GIVEN INSTRUCTION
Retype the passage of the new home sales commentary below, everything from "Do note that" down to "cycle will end.", keeping every word and punctuation mark unchanged.

SOURCE DOCUMENT
Today, we will get the first New Home Sales (at 10:00am) after the stupendous plus 13% number last month. Recall our analysis of that back on November 30 found two interesting wrinkles:
• a plus 13% is meaningless when the margin
of error is 17%;
• Historically (past 15 years) double digit gains are typically followed by flat to negative numbers.
Do note that New Home Sales are a very different animal than Housing Starts and Permits. The strong numbers we saw in Housing Starts and Permits are more reflective of how Builders do business than anything else. As I noted Wednesday:
From clients in the Real Estate industry, I have learned that
Builders build — and keep building. They do not try to guess when the
cycle will end.

PROVIDED MATERIAL
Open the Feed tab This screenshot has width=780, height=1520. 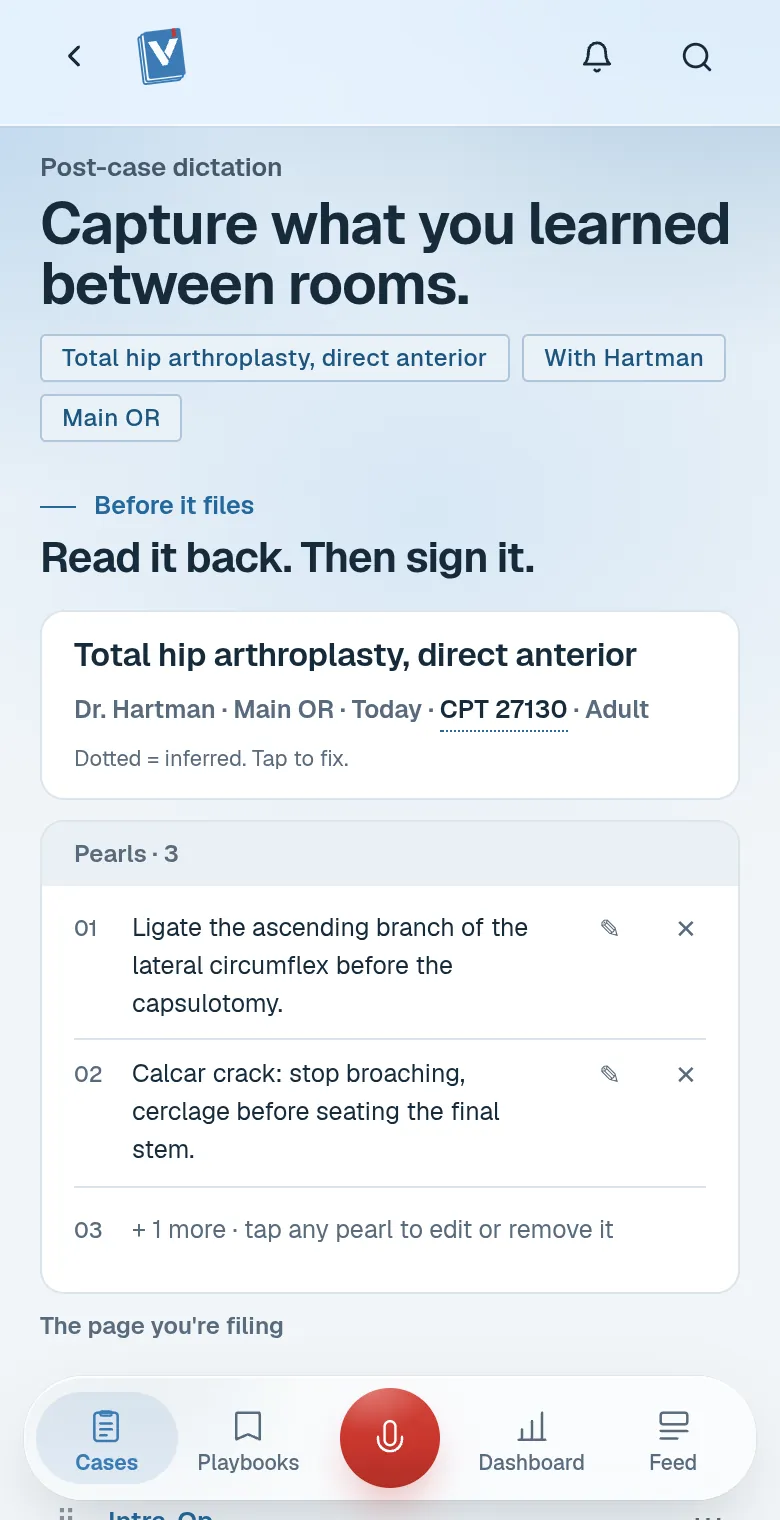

WRITTEN RESPONSE
Do note that New Home Sales are a very different animal than Housing Starts and Permits. The strong numbers we saw in Housing Starts and Permits are more reflective of how Builders do business than anything else. As I noted Wednesday:
From clients in the Real Estate industry, I have learned that
Builders build — and keep building. They do not try to guess when the
cycle will end.